# Mike Schuresko, Assignment 3 (IBMR)

## Steps in the algorithm

1. extract camera parameters
2. for each rectangle
• project rays in 3d
• reproject onto plane perpendicular to rectangle centroid.
• recognize that diagonals of a rectangle are bisectors of each-other
• scale all vectors appropriately so that the following relationships can be used.

yielding,
• l*sin(theta) = (a-b)/(a+b)
and
• l*cos(theta) = b*(1+l*sin(theta))
the other angle neccessary to determine the 3d orientation of the rectangle's diagonal can be obtained straight from the reprojected image
3. Extract distance to rectangle via the following procedure
• user inputs the distance to one object in scene

this is actually quite arbitrary, this object merely determines the scale, not the geometry, of the model

• for all other rectangles, user selects a point that intersects the plane of another rectangle, draws an arrow between them.

## User interface considerations

• right and middle mouse buttons for zoom
• left mouse button for moving image and adjusting points
• click on rectangle centroid to translate rectangle
• click on rectangle corner to adjust that corner
• shift-click on rectangle edge to draw arrows indicating planar intersections
• double click on one rectangle centroid to specify absolute distance.
• rectangle centroids always displayed
• depth-dependency from planar intersections forms a tree rooted at the rectangle whose depth the user specifies by hand.
Algorithm finds depth by searching up from a leaf and memoizing results.

## Flaws

• Somewhat unstable algorithm, unsuitable for real-world data.

Because this algorithm doesn't make any assumptions about the relative angles of the rectangle planes, often scenes that have very strong right angles show up very badly in 3d-models. My method does not take advantage of the data redundancy that other single-view metrology algorithms use

• Actual algorithmic flaw in computing camera parameters.

I use parrallel lines on rectangles to compute the camera depth, but I have no method to extract the center of projection. I currently assume its at the center of the image.

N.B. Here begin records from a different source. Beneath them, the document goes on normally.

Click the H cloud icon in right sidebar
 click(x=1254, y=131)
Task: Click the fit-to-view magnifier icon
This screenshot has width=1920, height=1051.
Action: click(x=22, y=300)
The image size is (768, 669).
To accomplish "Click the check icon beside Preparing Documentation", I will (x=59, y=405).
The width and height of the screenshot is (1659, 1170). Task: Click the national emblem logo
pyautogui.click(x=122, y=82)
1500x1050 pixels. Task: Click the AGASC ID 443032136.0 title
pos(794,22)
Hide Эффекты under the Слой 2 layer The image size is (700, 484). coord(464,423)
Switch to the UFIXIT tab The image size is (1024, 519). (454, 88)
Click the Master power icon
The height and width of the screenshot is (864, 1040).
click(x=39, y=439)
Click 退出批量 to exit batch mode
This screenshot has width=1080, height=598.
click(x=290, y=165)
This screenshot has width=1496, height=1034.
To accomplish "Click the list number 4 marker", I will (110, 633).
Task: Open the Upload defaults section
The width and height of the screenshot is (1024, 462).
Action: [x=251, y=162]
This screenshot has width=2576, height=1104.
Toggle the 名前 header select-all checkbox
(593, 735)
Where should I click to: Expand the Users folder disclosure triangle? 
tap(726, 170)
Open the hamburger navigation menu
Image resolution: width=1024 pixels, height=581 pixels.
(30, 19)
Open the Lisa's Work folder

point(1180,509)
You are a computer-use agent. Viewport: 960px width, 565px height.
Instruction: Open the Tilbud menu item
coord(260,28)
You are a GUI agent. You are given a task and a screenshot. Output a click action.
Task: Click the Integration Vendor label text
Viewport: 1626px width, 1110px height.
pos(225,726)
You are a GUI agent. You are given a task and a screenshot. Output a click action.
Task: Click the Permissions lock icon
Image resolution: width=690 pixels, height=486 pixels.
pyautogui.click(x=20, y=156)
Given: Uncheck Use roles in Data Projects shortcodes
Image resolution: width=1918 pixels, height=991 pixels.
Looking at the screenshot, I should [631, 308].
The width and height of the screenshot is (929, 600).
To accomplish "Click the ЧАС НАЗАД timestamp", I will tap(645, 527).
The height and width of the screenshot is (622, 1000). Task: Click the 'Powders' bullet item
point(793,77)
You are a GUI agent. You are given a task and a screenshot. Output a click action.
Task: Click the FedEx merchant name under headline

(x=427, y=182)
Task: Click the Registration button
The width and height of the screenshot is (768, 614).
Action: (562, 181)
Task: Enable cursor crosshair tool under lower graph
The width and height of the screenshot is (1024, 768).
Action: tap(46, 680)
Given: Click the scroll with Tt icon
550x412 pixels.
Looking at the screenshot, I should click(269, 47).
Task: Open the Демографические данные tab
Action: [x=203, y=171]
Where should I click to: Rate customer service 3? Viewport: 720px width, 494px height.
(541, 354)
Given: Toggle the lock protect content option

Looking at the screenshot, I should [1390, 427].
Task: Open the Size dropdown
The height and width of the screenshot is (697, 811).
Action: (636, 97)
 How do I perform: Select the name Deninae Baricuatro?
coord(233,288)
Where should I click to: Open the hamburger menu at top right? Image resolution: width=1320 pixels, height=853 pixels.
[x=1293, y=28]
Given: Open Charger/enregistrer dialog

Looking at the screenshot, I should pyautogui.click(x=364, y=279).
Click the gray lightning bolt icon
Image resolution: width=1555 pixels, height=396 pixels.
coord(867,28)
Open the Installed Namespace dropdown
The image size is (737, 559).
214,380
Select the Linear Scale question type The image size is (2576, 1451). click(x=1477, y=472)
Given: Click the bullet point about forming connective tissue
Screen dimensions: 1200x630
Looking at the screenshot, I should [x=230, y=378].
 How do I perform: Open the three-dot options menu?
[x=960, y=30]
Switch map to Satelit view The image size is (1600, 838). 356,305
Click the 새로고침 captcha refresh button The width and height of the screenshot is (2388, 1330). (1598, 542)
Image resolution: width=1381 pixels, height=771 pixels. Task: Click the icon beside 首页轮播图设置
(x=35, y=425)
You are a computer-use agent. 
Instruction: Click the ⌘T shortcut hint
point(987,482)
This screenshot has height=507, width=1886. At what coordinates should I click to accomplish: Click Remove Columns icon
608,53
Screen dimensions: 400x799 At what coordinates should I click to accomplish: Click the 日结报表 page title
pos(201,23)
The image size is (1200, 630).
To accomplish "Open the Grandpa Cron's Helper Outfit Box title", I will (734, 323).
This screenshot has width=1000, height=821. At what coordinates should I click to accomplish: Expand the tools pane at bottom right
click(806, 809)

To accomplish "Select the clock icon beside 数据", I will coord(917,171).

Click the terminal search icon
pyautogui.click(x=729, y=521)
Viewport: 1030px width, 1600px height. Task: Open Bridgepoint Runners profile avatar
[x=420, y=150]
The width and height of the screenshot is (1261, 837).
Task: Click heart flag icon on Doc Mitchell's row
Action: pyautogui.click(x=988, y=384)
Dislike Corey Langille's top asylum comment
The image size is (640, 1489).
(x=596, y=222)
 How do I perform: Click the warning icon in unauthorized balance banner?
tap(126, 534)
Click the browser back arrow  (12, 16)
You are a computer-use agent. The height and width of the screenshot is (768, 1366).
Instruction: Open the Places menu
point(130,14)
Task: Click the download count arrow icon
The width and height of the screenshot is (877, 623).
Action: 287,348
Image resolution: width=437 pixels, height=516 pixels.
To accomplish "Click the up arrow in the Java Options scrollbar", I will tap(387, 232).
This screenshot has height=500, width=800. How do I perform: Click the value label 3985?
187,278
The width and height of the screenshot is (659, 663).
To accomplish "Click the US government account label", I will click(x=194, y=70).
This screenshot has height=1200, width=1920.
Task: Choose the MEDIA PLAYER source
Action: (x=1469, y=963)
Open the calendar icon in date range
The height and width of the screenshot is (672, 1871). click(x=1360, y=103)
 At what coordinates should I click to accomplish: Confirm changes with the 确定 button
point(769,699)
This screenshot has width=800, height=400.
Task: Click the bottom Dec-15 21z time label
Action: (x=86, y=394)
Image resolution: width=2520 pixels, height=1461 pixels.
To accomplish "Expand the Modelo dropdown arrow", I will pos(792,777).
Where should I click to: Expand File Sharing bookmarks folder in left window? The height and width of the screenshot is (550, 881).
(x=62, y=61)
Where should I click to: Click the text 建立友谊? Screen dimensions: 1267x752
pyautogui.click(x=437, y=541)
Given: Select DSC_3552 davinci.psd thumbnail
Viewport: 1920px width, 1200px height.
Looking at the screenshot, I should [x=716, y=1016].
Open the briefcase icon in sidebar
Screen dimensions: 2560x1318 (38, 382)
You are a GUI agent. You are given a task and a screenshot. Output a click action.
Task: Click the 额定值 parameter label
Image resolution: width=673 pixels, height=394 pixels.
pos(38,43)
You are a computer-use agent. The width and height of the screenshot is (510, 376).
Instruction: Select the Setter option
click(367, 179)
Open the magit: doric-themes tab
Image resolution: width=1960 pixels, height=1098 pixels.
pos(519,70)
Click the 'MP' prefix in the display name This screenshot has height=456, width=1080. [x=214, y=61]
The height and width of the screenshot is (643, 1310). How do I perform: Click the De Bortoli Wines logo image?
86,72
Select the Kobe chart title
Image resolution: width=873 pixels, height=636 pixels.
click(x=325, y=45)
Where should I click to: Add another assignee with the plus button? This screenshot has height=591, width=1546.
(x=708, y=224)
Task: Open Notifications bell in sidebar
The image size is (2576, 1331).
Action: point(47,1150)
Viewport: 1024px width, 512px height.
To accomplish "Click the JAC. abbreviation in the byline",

Some of the models I attempted (most notably, Albrecht Durer's "St Jerome in his study") had a center of projection other then the center of the image.

## Future Work

• have a "3d-edit" mode where users can drag points in 3d to correct for obvious mistakes from the algorithm
• find some method for calculating eye-center-of-projection (possibly by numerically minimizing entropy in the camera-depth computation)
• integrate with an "image-based teddy" so that architectural and organic elements can be modeled toghether.